Kein Präsident verbreitet soviele Lügen und Gerüchte wie Donald Trump. 8 bis 10 Falschaussagen verbreitet er durchschnittlich am Tag. Meist betreffen sie seine Erfolge, Behauptungen über andere Personen oder Gruppen. Nach einem kurzen Faktencheck lässt sich so ein Tweet von Donald Trump leicht erkennen. Manche Behauptungen stellt er auch genau dann auf, wenn eine Überprüfung nicht möglich ist. Ein berühmtes Beispiel ist der Vorwurf, dass Ex-Präsident Barack Obama in Kenia geboren wurde und seine Geburtsurkunde gefälscht sei. Außerdem habe Obama sein Büro abgehört und verwanzt.

4. Namecalling

Wenn Donald Trump auf Twitter über seine politischen Gegner herzieht, dann denkt er sich gern kreative Namen für diese aus. In den letzten zwei Jahren sind dabei diverse Namen mit beleidigender Absicht entstanden. Berühmte Beispiele sind hier: Crooked Hillary Clinton, Cryin’ Chuck, Cheatin’ Obama, Lyin’ Ted, Slippery James Comey und Pocahontas.

5. Übertreibungen

Ob Donald Trump über seine Erfolge spricht, ob er Fehler seiner Gegner aufzeigt oder über Katastrophen berichtet, er muss immer übertreiben. Seine Errungenschaften sind oft die “größten der Geschichte”. Unglücke und Katastrophen sind so “tödlich” und “gefährlich”, “wie es die Welt noch nicht gesehen hat”. Und “niemand” kann etwas so gut wie er. Die Tweets enthalten oft Superlative und gesteigerte Adjektive.

6. Großbuchstaben

Da ihm bei Twitter der akkustische Ausdruck fehlt, schreibt Trump wie er spricht. Viele Tweets beinhalten Wörter und ganze Sätze in Großbuchstaben. In der Netiquette wird dies eigentlich als “schreien” interpretiert. Tweets mit diesen Merkmalen sind zu 100% aus der Hand des Präsidenten.

7. Fake News

Dies ist keine Überraschung. Trump sieht in vielen Medien den größten Feind seiner politischen Karriere. Zusammengefasst nennt er sie “Fake News”. Jede negative Berichterstattung über den Präsidenten wird in diese Schublade geschoben. Von keinem Wort macht der Präsident mehr Gebrauch. Wer Trump auf Twitter folgt, verpasst keine Woche ohne von den “Fake News” zu hören.

8. Verschwörungstheorien

Da Donald Trump sehr oft lügt und Unwahrheiten spricht, fehlen ihm die Quellen um seine Aussagen zu stützen.
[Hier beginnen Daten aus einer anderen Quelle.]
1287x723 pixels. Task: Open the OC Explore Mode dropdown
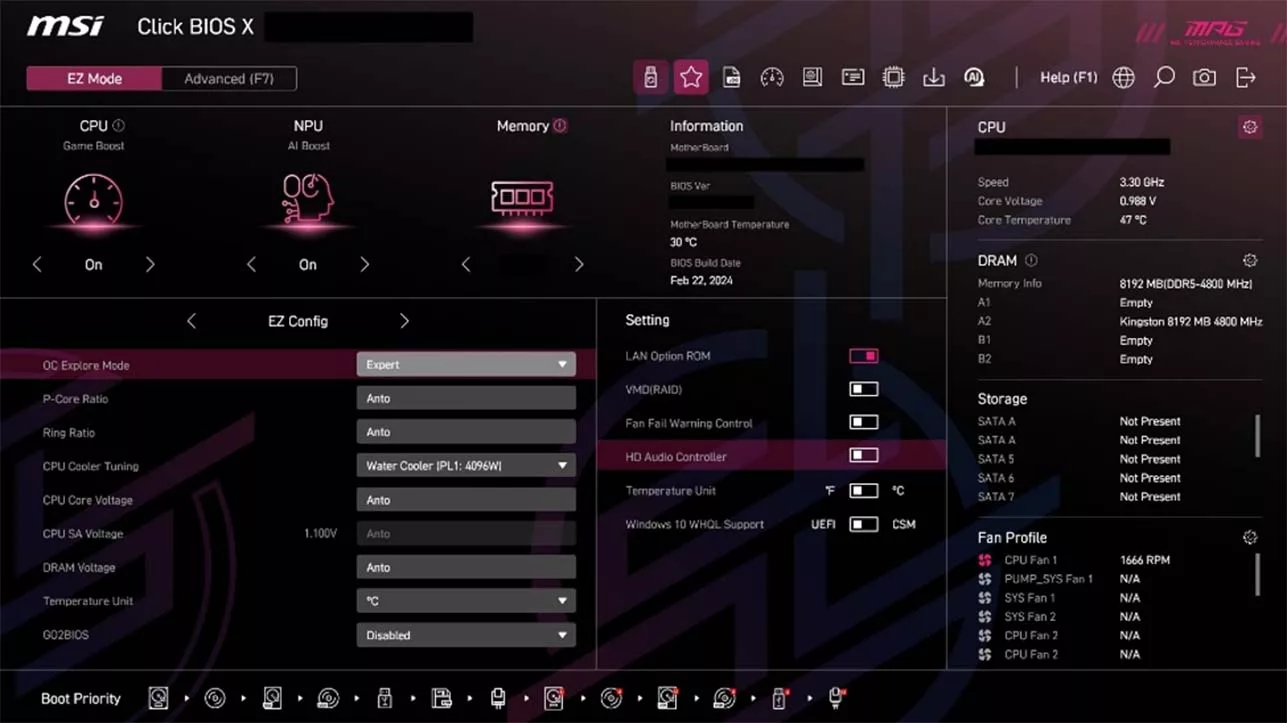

Darum bedient er sich bei Verschwörungstheorien, welche seine falschen Behauptungen untermauern. Ein berühmtes Beispiel ist die Theorie, dass der politische Aktivist und Milliardär George Soros, diverse Bewegungen gegen Donald Trump organisiert und finanziert. Wann immer eine Demonstration stattfindet, wittert der Präsident eine geplante und bezahlte Aktion. Sogar für die Flüchtlingswelle gab er Soros die Schuld.

8. Punkte…

Im Gegensatz zu seinen Anwälten und Mitarbeitern denkt Donald Trump nicht immer nach, wenn er an seinem Smartphone sitzt. Spontane Ideen müssen spontan in die Welt, für zusammenhängende Sätze ist dann keine Zeit. In manchen Tweets können wir deswegen Punkte zwischen Satzteilen finden.
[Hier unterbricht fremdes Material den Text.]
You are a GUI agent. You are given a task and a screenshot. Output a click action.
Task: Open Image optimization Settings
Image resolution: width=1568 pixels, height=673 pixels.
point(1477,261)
9. Fazit mit Ausrufezeichen

Wenn Trump auf Twitter über komplexe politische Themen redet, dann fügt er gern eine kurze präzise Schlussfolgerung oder Aufforderung an. Erkennbar ist diese auch an dem obligatorischen Ausrufezeichen. Beispiele sind hier: “Damit ist Schluss!”, “Jetzt nicht mehr!”, “Muss geändert werden!” oder “Totaler Betrug!”.